There are two things my mind travels to when thinking about these events.  One is empathy. I have been trying to put myself in those people’s shoes.  I have lived in the Northeast for all but 6 months of my life (3 months in England, 3 months in Southern Indiana-they called it Kentuckiana) and we do have some crazy weather here.  I have lived through hurricanes and blizzards- Hurricane Gloria, Hurricane Bob, Hurricane Floyd, Hurricane Irene and of course, the Ice Storm of 1998.  

I have had my world fall apart but I have never lived in a place where I had to evacuate my home.  I have never felt the agony of wondering if my home had been destroyed.  I have never had to decide what few possessions to take at a moment’s notice.  I don’t know what I would grab after my daughter and my cat. I have never been in a situation where all my belongings and memories were destroyed.  I have never been in a situation where my whole neighborhood was flooded.

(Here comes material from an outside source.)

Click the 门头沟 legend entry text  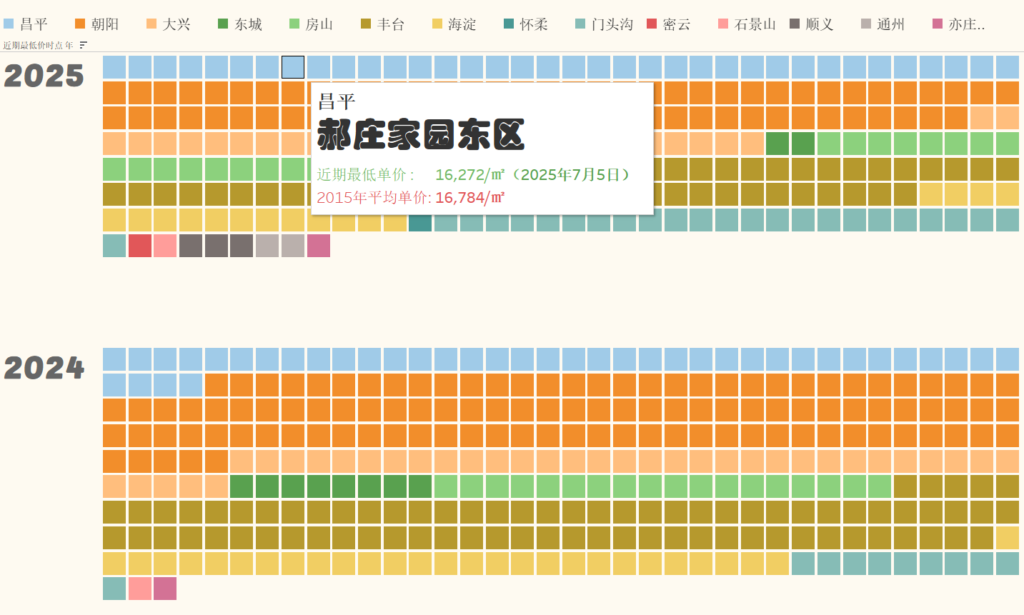(x=611, y=24)
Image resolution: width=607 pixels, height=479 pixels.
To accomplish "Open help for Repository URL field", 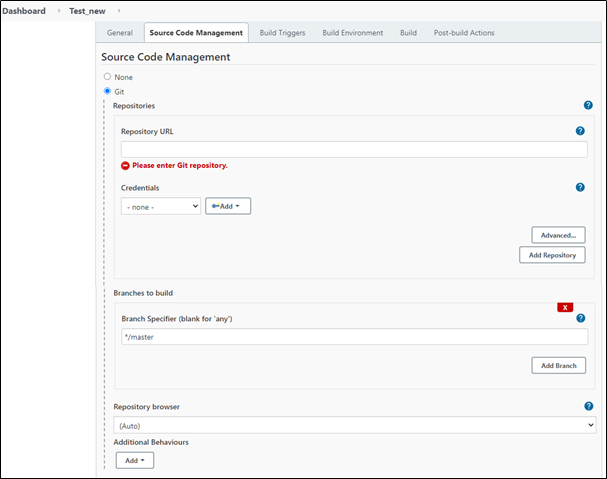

I have never lived in a war zone.  I have never lived in a place where I saw buildings go up in smoke.  I have never lived not knowing if a loved one was alive.

I truly can’t imagine.

The other thing that has been on my mind and heart is the fact that as Americans we can be so hostile to each other.  Seriously, who cares what political party people belong to or what religion they are?  Or if they even have a religion?  Or what they’re income is?  We are so divided but whenever there is a disaster, we come together.  Why can’t we be like that all the time?  Why do we have wait until people’s lives our destroyed to show them kindness?